Сад перед его гаражом уже сбросил свой цветной убор, деревья стояли абсолютно голые. Год заканчивался, и, помнится, меня особенно смущало то, что он уезжает под самое Рождество, будто времени у него в обрез.
Вальтеру было шестьдесят, а мне тринадцать, и я считал его стариком. Мы познакомились с ним за полгода до этого, в Гюстрове, куда мы переехали с матерью сразу после того, как мне выдали табель в конце учебного года. Мы уже не раз так переезжали. Последние три года прожили в Лейпциге, теперь мама решила попытать счастья в Мекленбурге.
— Там нет этой суеты. В двух шагах озеро Инзельзе. От больницы мне обещают небольшую квартирку. А ты уже летом сможешь найти себе новых друзей.

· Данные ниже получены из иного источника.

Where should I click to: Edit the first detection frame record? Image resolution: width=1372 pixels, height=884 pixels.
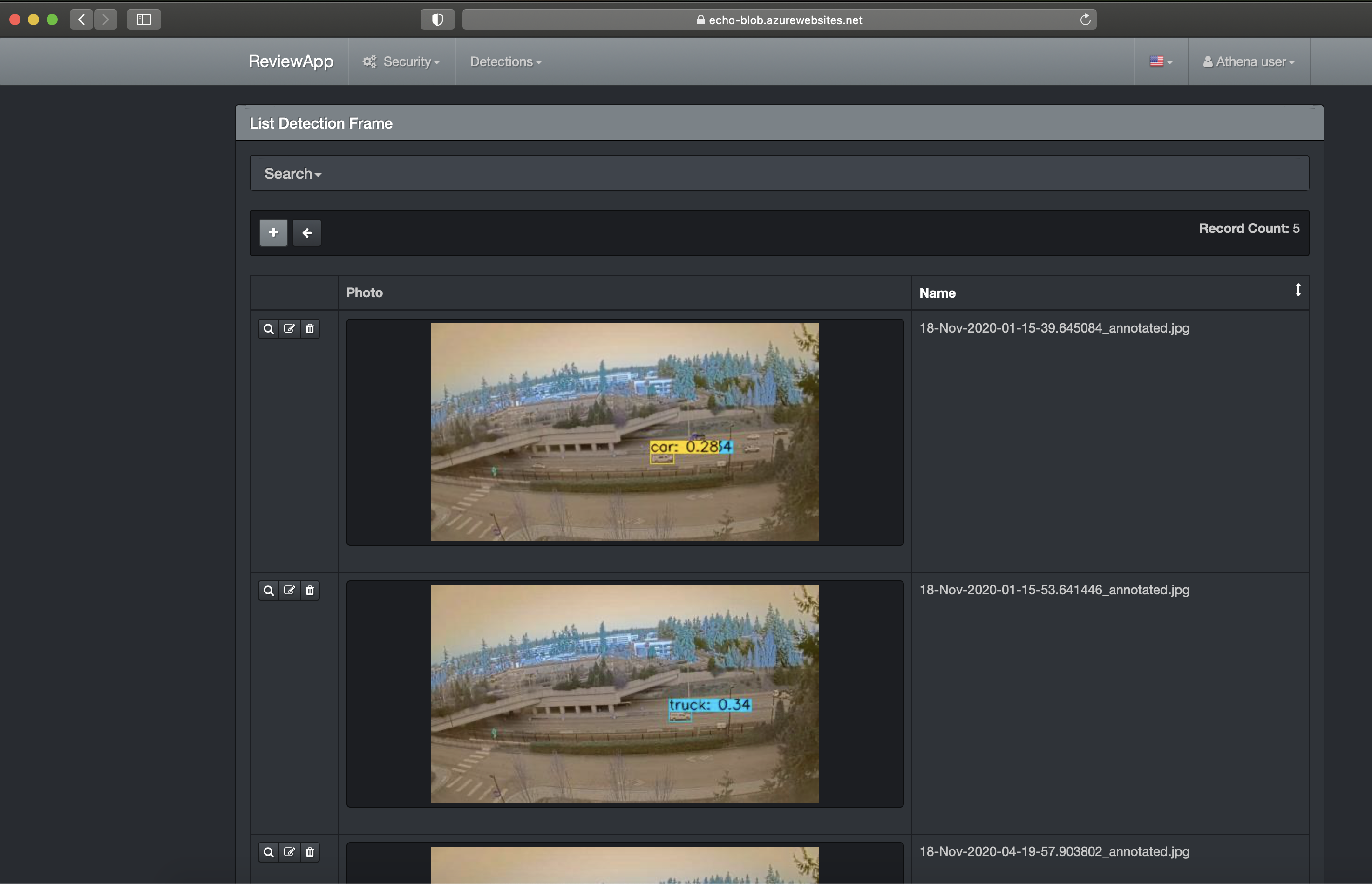click(289, 329)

Она старалась приободрить меня, но это было совершенно излишне. Я уезжал из Лейпцига с радостью. Друзей у меня там не было, во всяком случае никого, о чьем отсутствии пришлось бы пожалеть. На мать я обижался только за то, что при кочевом образе жизни у нее никогда не возникало желания вернуться в Берлин, — туда, где я родился.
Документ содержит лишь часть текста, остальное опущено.